I am currently not sure how best to profile a regression model (MSE? RMSE? MAPE?) and we will have to ask the TA. For now, I have logged a few metrics below.

In [2]:
import pickle
import pandas as pd

raw_train = pd.read_csv('../data/train_with_raw_score.csv')
raw_test = pd.read_csv('../data/test_with_raw_score.csv')
train_coords = raw_train['fips'].apply(fips_to_coordinate)
test_coords = raw_test['fips'].apply(fips_to_coordinate)
train_coords = pd.DataFrame(train_coords.tolist(), columns=['lat', 'long'])
test_coords = pd.DataFrame(test_coords.tolist(), columns=['lat', 'long'])
train = pd.concat([raw_train, train_coords], axis=1)
test = pd.concat([raw_test, test_coords], axis=1)
train = train.drop('fips', axis=1)
test = test.drop('fips', axis=1)
train = train.drop('date',axis=1)
test = test.drop('date',axis=1)
model = pickle.load(open('../models/catboost4_initialRegression.pkl', 'rb'))
preds = model.predict(test.drop(['score'], axis=1))

In [3]:
from sklearn.metrics import mean_squared_error, mean_absolute_error, mean_absolute_percentage_error, r2_score

print("Mean Squared Error: ", mean_squared_error(test['score'], preds))
print("Mean Absolute Error: ", mean_absolute_error(test['score'], preds))
print("Mean Absolute Percentage Error: ", mean_absolute_percentage_error(test['score'], preds))
print("R2 Score: ", r2_score(test['score'], preds))

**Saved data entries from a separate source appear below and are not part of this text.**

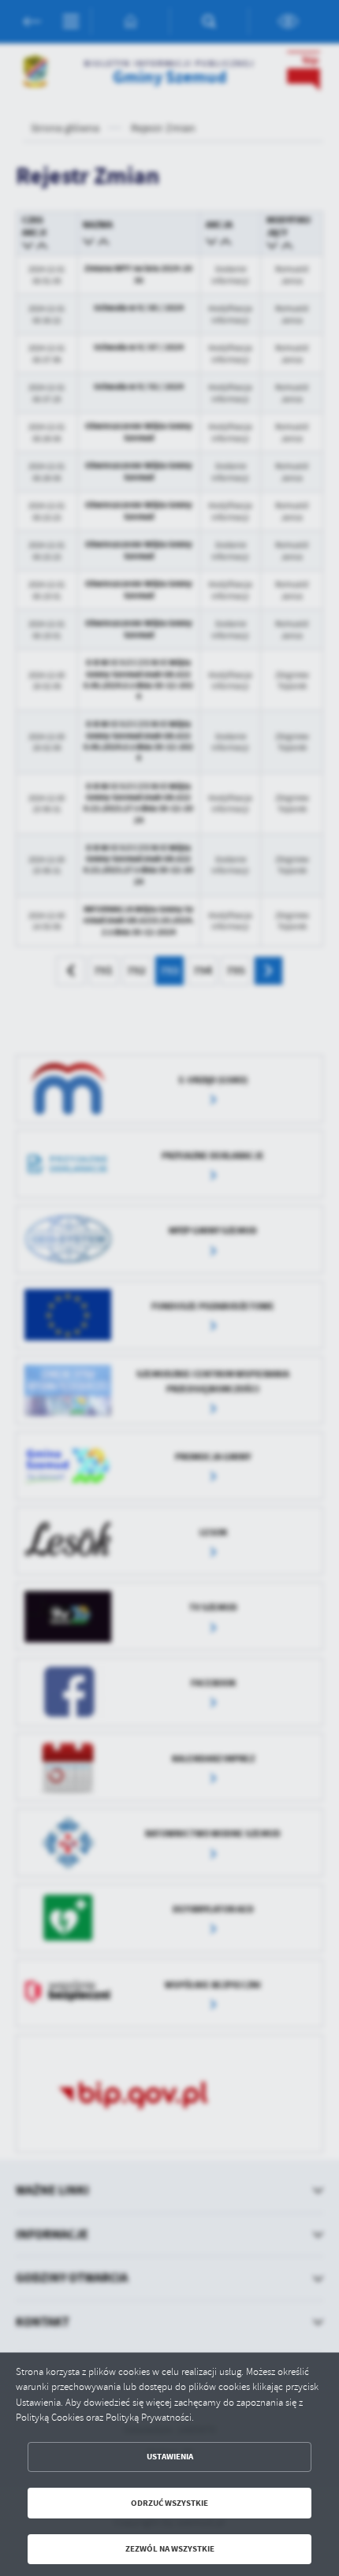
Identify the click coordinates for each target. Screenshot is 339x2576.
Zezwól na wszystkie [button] (169, 2549)
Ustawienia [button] (170, 2456)
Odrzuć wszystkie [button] (169, 2503)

Mean Squared Error:  0.7646419217106
Mean Absolute Error:  0.6704698094839872
Mean Absolute Percentage Error:  1810587988628717.0
R2 Score:  -0.0878119558467616


R2 score seems really weird. Need to check this out further.

Conclusions: Regression shows some promise, based on the low MSE compared to the range of the data. However, we need to figure out the low R2, and we may need to try different model types beyond the gradient boosting regressor. The MAPE and R2 scores look very weird, and need to be investigated further.